## Parts of the exercise
1. In the text on colocation data centers, rewrite the paragraph starting "Colocation data centers also support BC" as a short bulleted list that keeps its main facts.
2. Carry the text on colocation data centers forward, beginning after its final sentence.

## Page text
Some colocation providers can also offer a portfolio of geographically distant data centers to allow businesses to choose the locations that meet their unique needs. An organization can choose a primary site near its headquarters for convenience and a more remote, secondary facility for DR purposes. This dual deployment model allows businesses to failover operations to the DR site, if the primary location becomes unavailable. The distance between these data centers ensures a localized disaster cannot impact both facilities. This location can also be used to backup data or to provide a facility for staff to work in if the production site is inaccessible.
Colocation data centers also support BC through scheduled maintenance programs and equipment refreshes, which optimize the performance and availability of systems. Routine maintenance can be overlooked by businesses’ internal IT teams, whose focus is on implementing IT strategies designed to reach core business objectives. This can leave systems vulnerable to failures. Third-party data centers have technicians dedicated to monitoring, managing and maintaining data center equipment 24x7x365 to limit issues.
Regular inspections of the physical infrastructure should be part of preventive maintenance. Electrical and power systems, UPS, generators, heating and cooling, smoke detection and fire extinguishing, as well as the miles of cables and connection need to be scrupulously maintained.
Skilled on-staff data center technicians engineers are also available to help organizations design and implement BC and DR strategies that promote uptime.

## Data section
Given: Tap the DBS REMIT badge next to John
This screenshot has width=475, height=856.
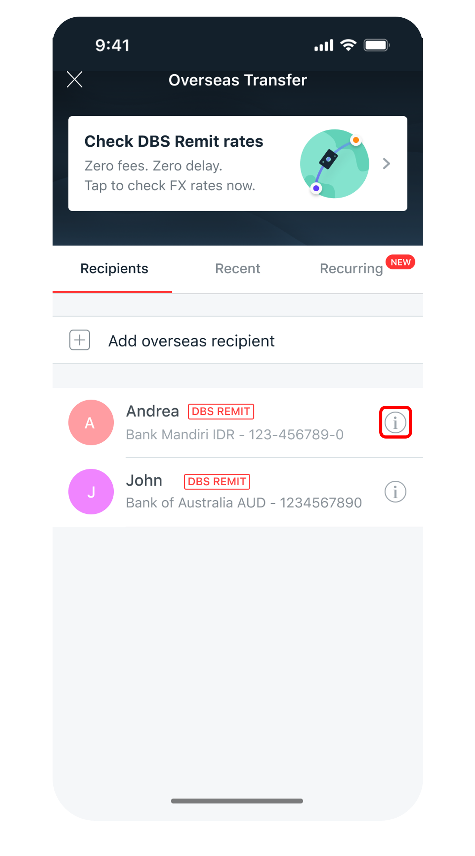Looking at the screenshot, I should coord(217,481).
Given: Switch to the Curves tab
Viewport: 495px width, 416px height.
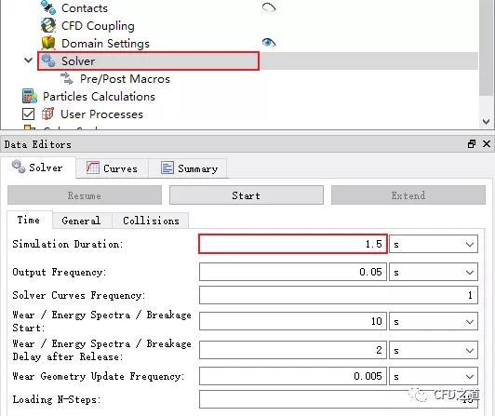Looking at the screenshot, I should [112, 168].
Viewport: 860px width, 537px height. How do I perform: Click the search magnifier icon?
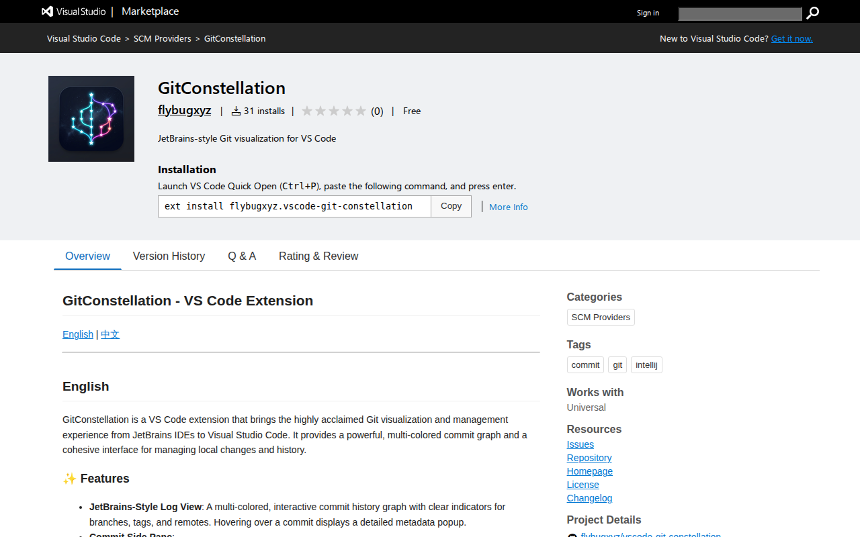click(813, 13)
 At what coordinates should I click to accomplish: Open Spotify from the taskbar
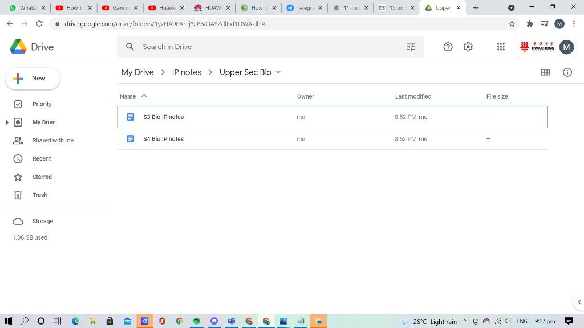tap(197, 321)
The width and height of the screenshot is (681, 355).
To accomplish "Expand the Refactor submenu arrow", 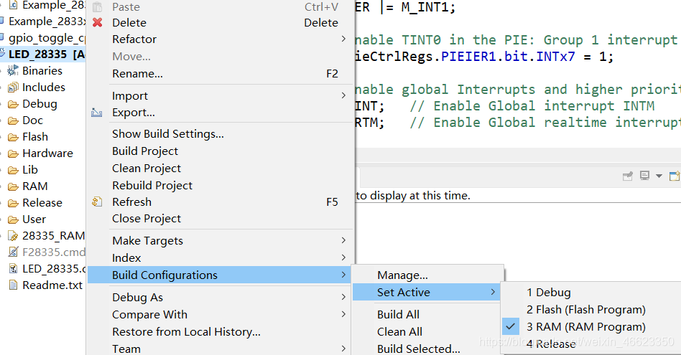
---
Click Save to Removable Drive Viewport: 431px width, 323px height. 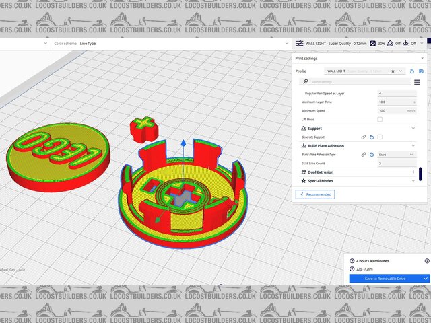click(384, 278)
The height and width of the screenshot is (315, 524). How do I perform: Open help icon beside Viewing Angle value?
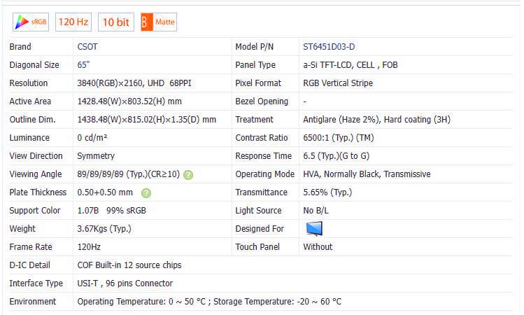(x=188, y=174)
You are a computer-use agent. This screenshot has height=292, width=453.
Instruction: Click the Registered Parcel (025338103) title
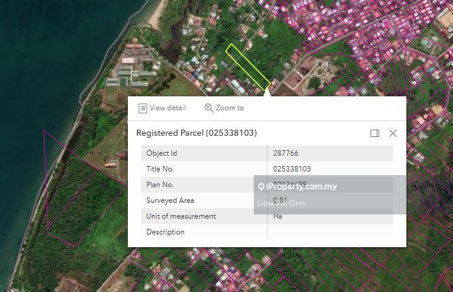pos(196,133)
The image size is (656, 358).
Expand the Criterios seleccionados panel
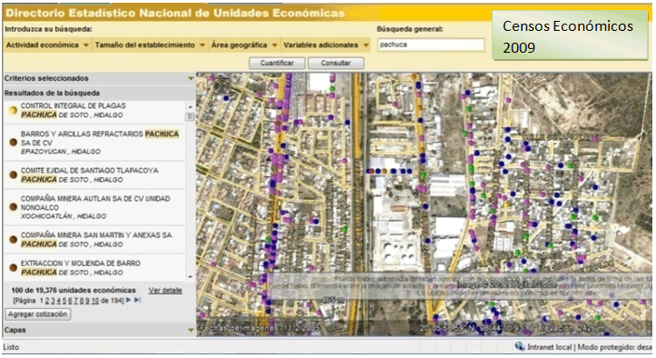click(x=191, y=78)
...
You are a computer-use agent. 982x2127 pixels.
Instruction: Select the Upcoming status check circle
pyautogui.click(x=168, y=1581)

## Responses to the exercise
1.
- Colocation data centers support BC with scheduled maintenance programs and equipment refreshes that optimize system performance and availability.
- Businesses' internal IT teams may overlook routine maintenance because they focus on IT strategies aimed at core business objectives.
- This can leave systems vulnerable to failures.
- Third-party data centers have technicians dedicated to monitoring, managing and maintaining equipment 24x7x365 to limit issues.

2.
Third-party data center providers choose locations that are outside of areas prone to natural disasters and other environmental risks. For added protection, they also specifically design and construct the facilities to endure extreme conditions, such as high winds and tremors, to protect customers’ IT assets. To limit unauthorized access that can invite risk, colocation data centers utilize a series of security measures, protocols and best practices—including access controls, video surveillance and on-site, trained security personnel.
Many third-party data centers offer access to both colocation and cloud services. These diverse deployments allow organizations to build flexible BC/DR solutions that integrate hybrid IT, various backup options, disaster recovery as a service (DRaaS) and more. This flexibility also allows organizations to meet specific operational requirements and budgetary restraints. Access to cloud services can be particularly important when supporting remote work capabilities.
While devising BC and DR strategies is complex, the effort is well worth the time and energy spent. The ability to continue business operations and effectively restore IT infrastructure in the face of a crisis is critical to business success. Third-party data centers can offer the advice, technical support and infrastructure to ensure operational resilience and availability in even the most challenging circumstances.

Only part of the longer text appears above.